Journal de guerre - Soir 11
Au soir du 11ème jour, Hildago avait rejoint Uderzo. Le premier, français d'origine Espagnol, le deuxième, français d'origine italienne. Enfin, l'inverse, parce que le deuxième était le premier. Enfin, celui qui était mort en premier, c'était le deuxième. Si je me fais bien comprendre. Enfin, il y avait balle au centre pour l'Italie et l'Espagne, de chez la France. Hors jeu.
Enfin, les deux n'étaient pas morts à cause du COVID. Mais ils étaient morts quand même.
En France, on accusait au soir du 11ème jour 1696 décès cumulés morts à l'Hôpital, en Epadh, ou à domicile depuis le début de cette pandémie. Nombres de confinés encore vivants en France : 67 millions.
Nous regrettions 2 décès en Martinique et en Guadeloupe mais les portes-avions étaient en route. 1 adolescente de 16 ans en Ile de France. C'était la plus jeune victime du Corona. Un TGV médicalisé avait pu transférer 20 malades du Grand Est vers les Pays de Loire.
4948 personnes étaient sorties de l'hôpital. Guéris. OUF.On en parlait enfin.
450 mineurs migrants squattaient un collège depuis des lustres dans mon périmètre googlemap autorisé. Tout était undercontrol selon les autorités. Une petite fée de mes ami.es tentaient d'organiser et coordonner la fabrication de masques pour les infirmières libérales qui faisaient toujours leurs visites à domicile et qui s'organisaient pour le pic attendu. On craignait un peu que les gosses du collège nous tombent en masse sur les bras et s'attrapent le vilain rhum. Pardon. Rhume.
Et je continuais de persévérer à conjuguer cette fée, ma Marraine, au pluriel, tant je la trouvais admirable, engagée, intègre, complètement anonyme et sur tous les fronts.
Conséquence économique : 1/3 du pays à l'arrêt, les 2/3 restant au front ou à la mine. La consommation avait aussi baissé d'1/3. 1 mois de confinement représentait une récession de 3% du PIB national à la louche.
Aux alentours de 18h je changeais de place autour de ma table de cuisine pour me faire croire que j'allais prendre l'air et aller écouter le sieur Stéphane Balmino qui chantait en direct du fond de la sienne.
Mine de rien, ça changeait pas mal de choses à la vie.

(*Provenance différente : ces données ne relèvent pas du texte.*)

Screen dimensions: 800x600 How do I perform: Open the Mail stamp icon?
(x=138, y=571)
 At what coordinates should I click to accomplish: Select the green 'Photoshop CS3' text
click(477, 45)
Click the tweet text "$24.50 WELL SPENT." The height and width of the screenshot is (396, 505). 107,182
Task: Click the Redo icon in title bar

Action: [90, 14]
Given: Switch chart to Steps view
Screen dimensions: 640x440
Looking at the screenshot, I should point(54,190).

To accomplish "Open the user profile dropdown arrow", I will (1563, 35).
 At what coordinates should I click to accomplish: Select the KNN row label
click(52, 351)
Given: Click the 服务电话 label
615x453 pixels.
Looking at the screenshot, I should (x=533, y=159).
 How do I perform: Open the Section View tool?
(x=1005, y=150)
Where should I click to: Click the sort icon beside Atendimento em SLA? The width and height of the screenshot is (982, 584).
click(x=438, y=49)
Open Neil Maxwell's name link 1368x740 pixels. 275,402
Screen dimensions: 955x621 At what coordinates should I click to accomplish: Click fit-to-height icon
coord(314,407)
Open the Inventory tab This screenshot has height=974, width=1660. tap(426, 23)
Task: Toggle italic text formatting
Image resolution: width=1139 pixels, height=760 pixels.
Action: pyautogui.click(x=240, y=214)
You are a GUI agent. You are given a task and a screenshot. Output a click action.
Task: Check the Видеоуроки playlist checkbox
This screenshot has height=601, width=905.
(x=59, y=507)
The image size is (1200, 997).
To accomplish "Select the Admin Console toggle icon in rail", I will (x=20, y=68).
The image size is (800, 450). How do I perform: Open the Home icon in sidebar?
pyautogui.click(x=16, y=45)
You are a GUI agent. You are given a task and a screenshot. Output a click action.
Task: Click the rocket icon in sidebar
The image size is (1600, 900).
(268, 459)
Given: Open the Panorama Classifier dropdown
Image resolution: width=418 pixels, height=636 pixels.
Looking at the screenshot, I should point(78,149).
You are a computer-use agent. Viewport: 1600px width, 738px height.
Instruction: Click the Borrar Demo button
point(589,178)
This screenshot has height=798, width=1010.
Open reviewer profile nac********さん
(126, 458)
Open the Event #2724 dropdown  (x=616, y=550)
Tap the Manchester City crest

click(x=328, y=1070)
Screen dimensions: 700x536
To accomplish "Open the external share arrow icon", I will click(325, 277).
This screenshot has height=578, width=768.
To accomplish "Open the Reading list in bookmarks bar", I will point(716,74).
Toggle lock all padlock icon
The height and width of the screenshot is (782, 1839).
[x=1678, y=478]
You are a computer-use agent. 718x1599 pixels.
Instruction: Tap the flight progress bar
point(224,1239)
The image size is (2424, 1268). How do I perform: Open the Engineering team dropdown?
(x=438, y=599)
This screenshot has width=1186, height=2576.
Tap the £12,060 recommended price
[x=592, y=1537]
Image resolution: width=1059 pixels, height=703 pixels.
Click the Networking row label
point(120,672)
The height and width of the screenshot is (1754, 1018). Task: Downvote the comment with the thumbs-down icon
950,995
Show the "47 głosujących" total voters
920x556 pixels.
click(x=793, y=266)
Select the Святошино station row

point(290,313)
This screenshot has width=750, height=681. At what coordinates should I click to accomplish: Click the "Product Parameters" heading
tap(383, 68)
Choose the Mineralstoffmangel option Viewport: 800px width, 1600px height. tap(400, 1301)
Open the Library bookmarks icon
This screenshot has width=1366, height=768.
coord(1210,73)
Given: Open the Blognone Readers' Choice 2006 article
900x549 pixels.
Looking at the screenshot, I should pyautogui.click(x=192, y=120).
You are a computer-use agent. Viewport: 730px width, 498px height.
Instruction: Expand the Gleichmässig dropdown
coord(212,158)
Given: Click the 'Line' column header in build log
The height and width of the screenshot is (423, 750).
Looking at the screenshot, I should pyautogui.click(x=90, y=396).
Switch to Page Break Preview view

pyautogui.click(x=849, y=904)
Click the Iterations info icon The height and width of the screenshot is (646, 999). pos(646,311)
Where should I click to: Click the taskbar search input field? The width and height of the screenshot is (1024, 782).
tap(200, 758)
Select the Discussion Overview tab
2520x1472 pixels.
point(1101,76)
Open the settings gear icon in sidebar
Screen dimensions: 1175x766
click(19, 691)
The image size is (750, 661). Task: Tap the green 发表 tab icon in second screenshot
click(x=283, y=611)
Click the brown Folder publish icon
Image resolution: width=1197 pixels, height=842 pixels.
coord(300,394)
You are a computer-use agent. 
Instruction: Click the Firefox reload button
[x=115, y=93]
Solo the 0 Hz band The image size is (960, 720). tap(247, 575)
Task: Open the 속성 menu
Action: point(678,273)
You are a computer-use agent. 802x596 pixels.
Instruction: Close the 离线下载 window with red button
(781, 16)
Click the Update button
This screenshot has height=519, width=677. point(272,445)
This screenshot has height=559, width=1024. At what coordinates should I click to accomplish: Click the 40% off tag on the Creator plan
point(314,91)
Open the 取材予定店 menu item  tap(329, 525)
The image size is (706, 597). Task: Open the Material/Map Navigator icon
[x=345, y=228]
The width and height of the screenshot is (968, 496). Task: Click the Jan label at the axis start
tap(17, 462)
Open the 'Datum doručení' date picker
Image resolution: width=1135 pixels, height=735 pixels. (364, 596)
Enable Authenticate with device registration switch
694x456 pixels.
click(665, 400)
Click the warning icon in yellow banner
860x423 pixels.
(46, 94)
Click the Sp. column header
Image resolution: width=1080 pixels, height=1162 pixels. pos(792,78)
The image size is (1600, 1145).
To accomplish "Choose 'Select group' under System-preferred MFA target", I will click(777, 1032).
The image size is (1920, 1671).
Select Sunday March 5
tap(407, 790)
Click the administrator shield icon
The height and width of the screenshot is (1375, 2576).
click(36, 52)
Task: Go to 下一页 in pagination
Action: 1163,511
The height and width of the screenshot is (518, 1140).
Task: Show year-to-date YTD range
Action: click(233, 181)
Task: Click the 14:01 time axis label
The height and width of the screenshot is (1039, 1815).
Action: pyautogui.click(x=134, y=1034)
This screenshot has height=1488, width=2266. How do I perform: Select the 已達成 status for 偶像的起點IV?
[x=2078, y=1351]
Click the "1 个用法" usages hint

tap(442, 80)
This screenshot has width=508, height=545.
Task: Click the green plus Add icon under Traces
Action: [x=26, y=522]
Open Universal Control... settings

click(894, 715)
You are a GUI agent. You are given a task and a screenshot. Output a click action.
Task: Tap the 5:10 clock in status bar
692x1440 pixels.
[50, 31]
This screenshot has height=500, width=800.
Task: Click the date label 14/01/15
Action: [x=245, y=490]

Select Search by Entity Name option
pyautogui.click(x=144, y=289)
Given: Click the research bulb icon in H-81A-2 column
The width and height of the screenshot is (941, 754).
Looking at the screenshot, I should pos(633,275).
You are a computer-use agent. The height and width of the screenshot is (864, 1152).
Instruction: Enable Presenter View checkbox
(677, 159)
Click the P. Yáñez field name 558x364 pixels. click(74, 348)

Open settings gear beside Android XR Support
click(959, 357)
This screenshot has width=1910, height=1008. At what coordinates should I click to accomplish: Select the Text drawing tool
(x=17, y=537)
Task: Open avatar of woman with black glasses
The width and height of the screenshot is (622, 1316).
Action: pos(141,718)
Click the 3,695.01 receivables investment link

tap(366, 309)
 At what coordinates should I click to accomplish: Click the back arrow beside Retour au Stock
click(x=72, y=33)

Il chantait "au chapeau", comme s'il était au bar, au Troquet, à la Crèche, ou sur les grands plateaux, généreux et discret. Et son chapeau tournait sur les plateformes de dons. C'était doux, c'était chaud de voir les coeurs qui volent et nous, tous réunis, avec les commentaires. Et lui, buvant des coups, pour mieux nous rassasier, lui qui reste lui-même, un grand coeur enchanté. Et mes copains "d'avant", certains copains quand même. Et me retrouver là, dans ce cadre inédit, c'était quand même un peu retrouver mes amis, ceux de mon "avant", de bien avant le temps de cette guerre inouïe, ma vie du Tarot jusqu'au bout de la nuit et des concerts joyeux. Ma vie du Temps Perdu, ma vie du Violoncelle, ma vie de ses yeux bleus, ma vie des danses folles, un de ces chapitres qui s'était refermé en même temps que le livre entier de mon cher Olivier.
A 20h les cloches des églises sonnaient désormais en même temps que nous applaudissions aux balcons les globules blancs qui recevaient la reconnaissance de nos impuissances.
Dans d'autres cercles, sur d'autres canaux, on méditait ensemble. On unissait nos vibrations de Paix, d'Amour Universel.
Nous étions tous là. les vivants et les morts. Et ce soir, j'espérais m'évader en silence et en toute discrétion de ce monde absurde de cette folie douce.